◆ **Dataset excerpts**
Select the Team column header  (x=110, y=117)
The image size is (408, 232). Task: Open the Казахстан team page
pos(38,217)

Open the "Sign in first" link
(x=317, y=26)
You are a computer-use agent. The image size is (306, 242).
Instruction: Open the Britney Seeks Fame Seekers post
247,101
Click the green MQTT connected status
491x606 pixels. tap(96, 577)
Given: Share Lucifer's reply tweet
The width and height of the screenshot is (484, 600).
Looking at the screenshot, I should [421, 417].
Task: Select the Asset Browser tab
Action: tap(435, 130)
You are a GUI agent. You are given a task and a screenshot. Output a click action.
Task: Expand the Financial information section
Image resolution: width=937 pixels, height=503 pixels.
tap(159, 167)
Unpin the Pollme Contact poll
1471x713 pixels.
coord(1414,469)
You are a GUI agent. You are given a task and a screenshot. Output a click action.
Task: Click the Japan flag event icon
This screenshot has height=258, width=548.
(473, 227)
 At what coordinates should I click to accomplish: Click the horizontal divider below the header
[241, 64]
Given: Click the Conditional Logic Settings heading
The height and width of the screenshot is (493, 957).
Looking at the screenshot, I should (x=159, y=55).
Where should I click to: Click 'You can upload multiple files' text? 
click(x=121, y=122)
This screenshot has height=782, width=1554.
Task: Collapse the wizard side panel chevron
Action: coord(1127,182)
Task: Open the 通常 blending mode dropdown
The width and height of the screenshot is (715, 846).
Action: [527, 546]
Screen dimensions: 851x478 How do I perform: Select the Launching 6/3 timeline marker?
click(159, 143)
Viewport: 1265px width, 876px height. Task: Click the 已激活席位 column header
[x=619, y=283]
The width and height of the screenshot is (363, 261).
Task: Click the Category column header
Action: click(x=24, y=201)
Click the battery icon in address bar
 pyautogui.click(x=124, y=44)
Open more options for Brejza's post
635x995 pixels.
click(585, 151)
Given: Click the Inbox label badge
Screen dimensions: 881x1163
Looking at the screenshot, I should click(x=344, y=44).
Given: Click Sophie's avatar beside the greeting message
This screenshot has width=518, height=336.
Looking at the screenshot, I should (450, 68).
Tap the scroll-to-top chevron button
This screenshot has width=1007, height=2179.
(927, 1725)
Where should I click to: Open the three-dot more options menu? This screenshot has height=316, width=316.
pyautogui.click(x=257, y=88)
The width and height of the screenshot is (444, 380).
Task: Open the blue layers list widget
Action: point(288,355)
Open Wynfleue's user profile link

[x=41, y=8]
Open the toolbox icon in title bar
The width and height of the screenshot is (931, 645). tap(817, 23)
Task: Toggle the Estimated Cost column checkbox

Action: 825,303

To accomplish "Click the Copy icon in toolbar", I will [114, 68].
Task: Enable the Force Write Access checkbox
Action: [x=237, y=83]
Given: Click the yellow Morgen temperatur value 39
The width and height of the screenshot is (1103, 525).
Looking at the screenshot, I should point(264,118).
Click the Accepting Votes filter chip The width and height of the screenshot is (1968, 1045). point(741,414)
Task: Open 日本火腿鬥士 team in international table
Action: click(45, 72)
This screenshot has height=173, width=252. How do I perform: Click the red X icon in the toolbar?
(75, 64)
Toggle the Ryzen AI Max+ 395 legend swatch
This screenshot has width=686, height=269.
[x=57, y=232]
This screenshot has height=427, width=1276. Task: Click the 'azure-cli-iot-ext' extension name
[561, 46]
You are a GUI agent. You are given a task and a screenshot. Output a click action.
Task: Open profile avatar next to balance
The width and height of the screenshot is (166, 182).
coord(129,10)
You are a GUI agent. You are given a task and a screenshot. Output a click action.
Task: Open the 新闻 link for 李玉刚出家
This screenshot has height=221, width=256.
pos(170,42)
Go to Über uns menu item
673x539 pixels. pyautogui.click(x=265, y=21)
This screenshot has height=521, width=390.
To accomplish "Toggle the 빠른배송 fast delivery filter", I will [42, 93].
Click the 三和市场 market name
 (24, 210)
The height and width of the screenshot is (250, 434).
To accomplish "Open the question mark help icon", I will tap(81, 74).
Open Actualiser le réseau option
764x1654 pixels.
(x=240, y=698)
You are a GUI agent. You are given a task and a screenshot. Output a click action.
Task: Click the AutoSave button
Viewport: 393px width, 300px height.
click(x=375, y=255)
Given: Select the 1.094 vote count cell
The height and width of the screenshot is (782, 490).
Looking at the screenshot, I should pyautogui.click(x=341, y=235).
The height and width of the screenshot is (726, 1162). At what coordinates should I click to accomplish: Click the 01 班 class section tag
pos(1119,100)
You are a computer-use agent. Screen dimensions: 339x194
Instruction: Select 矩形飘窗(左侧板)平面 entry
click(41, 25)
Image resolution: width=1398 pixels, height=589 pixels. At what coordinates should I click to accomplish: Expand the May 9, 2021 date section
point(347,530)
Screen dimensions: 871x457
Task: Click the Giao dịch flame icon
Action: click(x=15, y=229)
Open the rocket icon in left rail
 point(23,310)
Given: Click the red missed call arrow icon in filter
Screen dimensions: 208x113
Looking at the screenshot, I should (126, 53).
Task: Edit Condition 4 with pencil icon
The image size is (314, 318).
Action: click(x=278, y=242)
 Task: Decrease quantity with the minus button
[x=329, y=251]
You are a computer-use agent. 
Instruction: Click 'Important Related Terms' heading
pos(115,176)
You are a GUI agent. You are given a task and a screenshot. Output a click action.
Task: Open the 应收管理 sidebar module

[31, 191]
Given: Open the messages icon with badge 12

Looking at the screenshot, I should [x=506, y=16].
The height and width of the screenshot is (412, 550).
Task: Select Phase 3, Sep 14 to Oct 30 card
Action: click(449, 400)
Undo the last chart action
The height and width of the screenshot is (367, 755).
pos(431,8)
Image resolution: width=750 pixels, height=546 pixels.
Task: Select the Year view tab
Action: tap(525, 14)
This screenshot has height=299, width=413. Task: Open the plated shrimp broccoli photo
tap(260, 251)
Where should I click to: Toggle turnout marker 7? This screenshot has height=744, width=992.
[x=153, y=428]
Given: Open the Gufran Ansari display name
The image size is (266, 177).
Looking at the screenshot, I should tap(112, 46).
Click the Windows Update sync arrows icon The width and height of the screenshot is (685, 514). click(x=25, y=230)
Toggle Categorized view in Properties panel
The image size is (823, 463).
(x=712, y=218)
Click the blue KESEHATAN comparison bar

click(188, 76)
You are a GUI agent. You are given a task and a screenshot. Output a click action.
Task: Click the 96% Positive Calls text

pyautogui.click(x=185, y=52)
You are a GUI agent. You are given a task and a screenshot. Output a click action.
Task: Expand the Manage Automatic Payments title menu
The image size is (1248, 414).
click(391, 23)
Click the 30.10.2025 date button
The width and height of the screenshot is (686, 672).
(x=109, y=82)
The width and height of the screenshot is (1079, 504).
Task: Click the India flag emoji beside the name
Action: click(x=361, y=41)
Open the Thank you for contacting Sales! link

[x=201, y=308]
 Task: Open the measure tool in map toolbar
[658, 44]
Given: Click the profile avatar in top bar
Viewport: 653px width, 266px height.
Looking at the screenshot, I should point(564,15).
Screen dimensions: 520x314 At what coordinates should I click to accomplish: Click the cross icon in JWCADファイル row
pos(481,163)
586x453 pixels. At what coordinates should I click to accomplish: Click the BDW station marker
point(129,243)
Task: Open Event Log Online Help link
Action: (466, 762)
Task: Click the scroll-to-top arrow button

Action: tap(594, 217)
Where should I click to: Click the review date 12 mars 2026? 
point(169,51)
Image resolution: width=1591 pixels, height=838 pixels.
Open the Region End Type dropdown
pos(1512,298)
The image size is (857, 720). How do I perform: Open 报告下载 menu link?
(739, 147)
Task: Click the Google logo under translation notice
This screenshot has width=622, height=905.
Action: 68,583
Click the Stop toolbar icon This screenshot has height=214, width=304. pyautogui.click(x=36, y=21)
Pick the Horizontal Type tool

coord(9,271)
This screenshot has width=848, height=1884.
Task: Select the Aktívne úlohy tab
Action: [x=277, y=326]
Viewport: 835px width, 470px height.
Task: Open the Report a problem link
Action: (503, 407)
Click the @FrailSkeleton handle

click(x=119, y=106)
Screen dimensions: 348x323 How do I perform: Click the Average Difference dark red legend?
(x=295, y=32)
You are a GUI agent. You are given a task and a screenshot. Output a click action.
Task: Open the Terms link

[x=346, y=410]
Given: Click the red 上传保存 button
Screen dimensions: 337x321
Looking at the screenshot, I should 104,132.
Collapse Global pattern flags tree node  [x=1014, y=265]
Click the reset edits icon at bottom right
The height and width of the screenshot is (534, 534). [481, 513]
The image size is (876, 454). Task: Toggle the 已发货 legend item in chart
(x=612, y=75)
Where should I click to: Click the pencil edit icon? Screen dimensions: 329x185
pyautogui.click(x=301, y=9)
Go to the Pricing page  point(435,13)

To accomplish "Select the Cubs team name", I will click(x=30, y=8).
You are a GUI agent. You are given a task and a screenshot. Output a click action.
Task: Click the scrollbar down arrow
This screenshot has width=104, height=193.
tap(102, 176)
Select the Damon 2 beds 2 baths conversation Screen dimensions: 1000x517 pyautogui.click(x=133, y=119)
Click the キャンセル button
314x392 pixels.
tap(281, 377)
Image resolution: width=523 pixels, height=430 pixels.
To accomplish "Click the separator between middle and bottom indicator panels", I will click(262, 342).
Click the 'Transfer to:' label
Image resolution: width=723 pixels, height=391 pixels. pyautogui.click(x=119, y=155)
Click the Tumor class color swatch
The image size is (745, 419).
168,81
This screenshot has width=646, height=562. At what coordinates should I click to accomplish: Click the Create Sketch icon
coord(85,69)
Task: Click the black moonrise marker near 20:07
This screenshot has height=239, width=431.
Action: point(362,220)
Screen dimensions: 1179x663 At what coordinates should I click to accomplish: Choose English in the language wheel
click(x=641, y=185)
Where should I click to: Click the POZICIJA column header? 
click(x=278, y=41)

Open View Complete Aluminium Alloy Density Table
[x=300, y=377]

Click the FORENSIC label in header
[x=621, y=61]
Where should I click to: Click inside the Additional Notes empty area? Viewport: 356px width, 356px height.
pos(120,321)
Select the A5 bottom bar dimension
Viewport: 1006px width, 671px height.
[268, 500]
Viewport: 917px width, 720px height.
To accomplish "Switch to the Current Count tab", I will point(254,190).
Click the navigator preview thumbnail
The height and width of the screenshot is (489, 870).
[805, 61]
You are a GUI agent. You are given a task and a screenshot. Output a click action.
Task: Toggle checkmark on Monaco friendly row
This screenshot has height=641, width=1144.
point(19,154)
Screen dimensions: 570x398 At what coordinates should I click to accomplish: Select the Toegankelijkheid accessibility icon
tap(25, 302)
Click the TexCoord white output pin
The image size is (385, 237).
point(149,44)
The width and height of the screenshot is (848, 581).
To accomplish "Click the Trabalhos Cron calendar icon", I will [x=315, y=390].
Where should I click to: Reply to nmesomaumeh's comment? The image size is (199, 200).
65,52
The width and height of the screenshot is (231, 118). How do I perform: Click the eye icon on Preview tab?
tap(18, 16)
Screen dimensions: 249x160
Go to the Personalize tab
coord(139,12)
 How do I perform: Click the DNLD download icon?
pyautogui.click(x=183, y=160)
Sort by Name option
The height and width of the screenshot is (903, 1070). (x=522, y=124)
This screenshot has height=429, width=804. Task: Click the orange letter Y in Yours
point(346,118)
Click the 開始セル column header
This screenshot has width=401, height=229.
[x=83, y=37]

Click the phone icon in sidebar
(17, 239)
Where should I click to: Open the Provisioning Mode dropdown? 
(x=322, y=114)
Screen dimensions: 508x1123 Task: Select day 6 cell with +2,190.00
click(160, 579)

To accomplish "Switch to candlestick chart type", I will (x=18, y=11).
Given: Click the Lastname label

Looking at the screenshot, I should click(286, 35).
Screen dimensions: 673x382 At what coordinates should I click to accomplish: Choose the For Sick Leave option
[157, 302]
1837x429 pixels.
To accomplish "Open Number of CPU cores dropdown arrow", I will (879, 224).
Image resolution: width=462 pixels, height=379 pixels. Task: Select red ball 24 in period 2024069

◆ **What is needed**
Please, from the entries above, set down exactly the lines from the one containing "Click the blue KESEHATAN comparison bar" through the one containing "Click the Stop", and only those.

◆ **Result of this exercise**
Click the blue KESEHATAN comparison bar

click(188, 76)
You are a GUI agent. You are given a task and a screenshot. Output a click action.
Task: Click the 96% Positive Calls text

pyautogui.click(x=185, y=52)
You are a GUI agent. You are given a task and a screenshot. Output a click action.
Task: Expand the Manage Automatic Payments title menu
The image size is (1248, 414).
click(391, 23)
Click the 30.10.2025 date button
The width and height of the screenshot is (686, 672).
(x=109, y=82)
The width and height of the screenshot is (1079, 504).
Task: Click the India flag emoji beside the name
Action: click(x=361, y=41)
Open the Thank you for contacting Sales! link

[x=201, y=308]
 Task: Open the measure tool in map toolbar
[658, 44]
Given: Click the profile avatar in top bar
Viewport: 653px width, 266px height.
Looking at the screenshot, I should point(564,15).
Screen dimensions: 520x314 At what coordinates should I click to accomplish: Click the cross icon in JWCADファイル row
pos(481,163)
586x453 pixels. At what coordinates should I click to accomplish: Click the BDW station marker
point(129,243)
Task: Open Event Log Online Help link
Action: (466, 762)
Task: Click the scroll-to-top arrow button

Action: tap(594, 217)
Where should I click to: Click the review date 12 mars 2026? 
point(169,51)
Image resolution: width=1591 pixels, height=838 pixels.
Open the Region End Type dropdown
pos(1512,298)
The image size is (857, 720). How do I perform: Open 报告下载 menu link?
(739, 147)
Task: Click the Google logo under translation notice
This screenshot has width=622, height=905.
Action: 68,583
Click the Stop toolbar icon This screenshot has height=214, width=304. pyautogui.click(x=36, y=21)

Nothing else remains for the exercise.